Frequent outages and operational overload are exhausting for the engineering team, and one of the nasty traps of exhaustion is tunnel vision. The more stuff is on fire, the harder it is to step back and look for patterns, and the more tempting is to run around putting every fire out individually. It is easier in the short term, but usually it just shifts the problem from one place to another.

firefighter.gif
I can see myself in this picture and I don't like it.

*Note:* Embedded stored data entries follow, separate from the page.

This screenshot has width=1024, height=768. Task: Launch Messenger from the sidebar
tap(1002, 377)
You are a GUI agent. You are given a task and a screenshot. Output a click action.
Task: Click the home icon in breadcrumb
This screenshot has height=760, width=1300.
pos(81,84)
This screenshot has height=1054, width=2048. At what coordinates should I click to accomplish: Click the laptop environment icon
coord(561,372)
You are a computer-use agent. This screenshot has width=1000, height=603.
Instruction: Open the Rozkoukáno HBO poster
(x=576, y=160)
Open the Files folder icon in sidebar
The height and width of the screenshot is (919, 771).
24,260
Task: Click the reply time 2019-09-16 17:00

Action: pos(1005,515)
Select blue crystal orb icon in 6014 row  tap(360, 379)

So if you want to help your team to get out of the perpetual firefighting, Chaos Engineering is a great tool, as long as you focus on understanding the systems’ behavior, failure modes and root causes:

  1. Assume any component can fail. Not only software: hardware, human operators, infrastructure and logistics to name a few.
  2. Do risk analysis, understand business implications for different failures.
  3. Explicitly decide which failure modes the system must be able to survive, based on business impact.
  4. Make it so.
  5. Do this continuously and don't be afraid to change plans if production situation changes.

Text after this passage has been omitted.